Apart from producing and secreting the intestinal mucus lining, GCs have multiple contributions to innate and adaptive immune responses at mucosal surfaces69,70,71. There are no DEGs related to the formation of mucins like MUC family or CLCA1, FCGBP, AGR2, ZG16, and TFF3, but some of the DEGs like EGFR, SMAD4 and TNFRSF1A all have protein–protein interactions with MUC members, with the thickness of the link lines in the figure representing the number of interactions present between these proteins. Additionally, the proteoglycans pathway was enriched, and the primary constituents of mucins are O-glycans which protect the mucus layer against bacterial infection and are important for its high water-binding capacity and gel-forming properties72. These results indicate that the phytochemicals may influence mRNA translation and glycosylation for this very important mucus layer-formation.

There are also immunity pathways enriched in the DEGs of GCs, like the regulation of tumor necrosis factor receptor 1 (TNFRSF1A) and infection response. Echoing this, the immune-related pathways enriched by innate lymphoid cells (ILCs), as well as the top ten hub genes, are all downregulated. These genes are normally upregulated with intestinal disorders and contribute to immune cell infiltration and activation of adaptive immunity73. These results suggest that adding phytochemicals to processed red meat may decrease pro-inflammatory activities and immune cell activation in the colon.

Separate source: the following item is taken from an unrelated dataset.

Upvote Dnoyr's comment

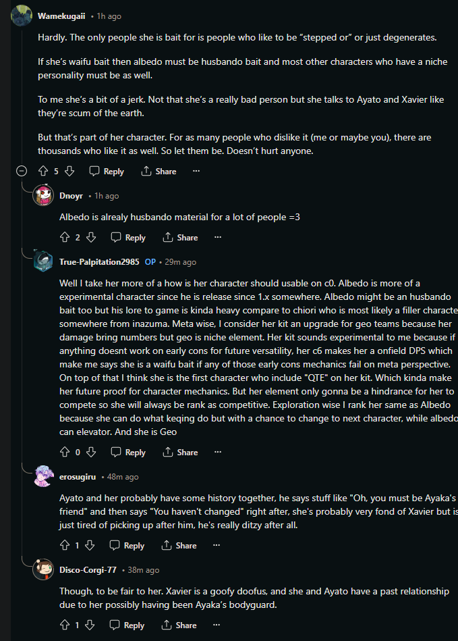click(x=65, y=238)
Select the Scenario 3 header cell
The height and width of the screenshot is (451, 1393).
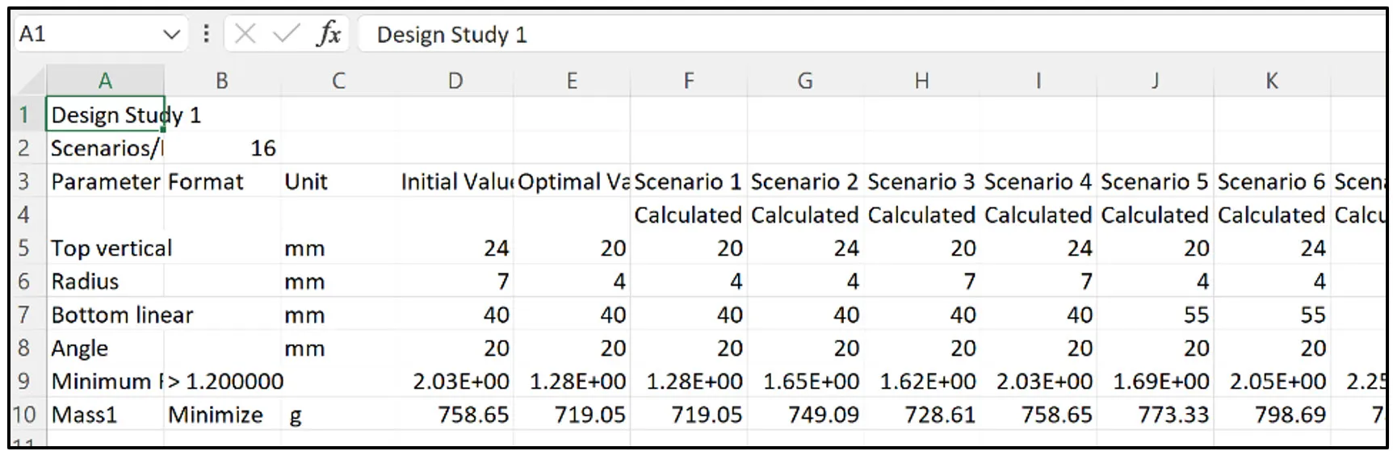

Taken together, this study provides more information to help us better understand how phytochemicals added to processed red meat influenced gene expression changes in different colon cells. These findings provide a biological basis and potential mechanistic explanations for the reduction in phenotypic markers of CRC risk observed in the original study. Here, our analysis uncovered pathways associated with ISC maintenance, differentiation, and renewal; EC metabolism and detoxification; GC mucus-layer formation; and immune cell function within GCs and ILCs. Except for limited literature interpretation, future studies should focus on validating these findings by utilizing single cell sequencing with a similar dietary intervention design, due to the uniqueness of PHYTOME project and unavailability of the experimental samples. Overall, this approach provided a more detailed and nuanced examination of the gene expression changes in a complex tissue after a dietary intervention that was not possible with bulk RNA transcription analysis alone.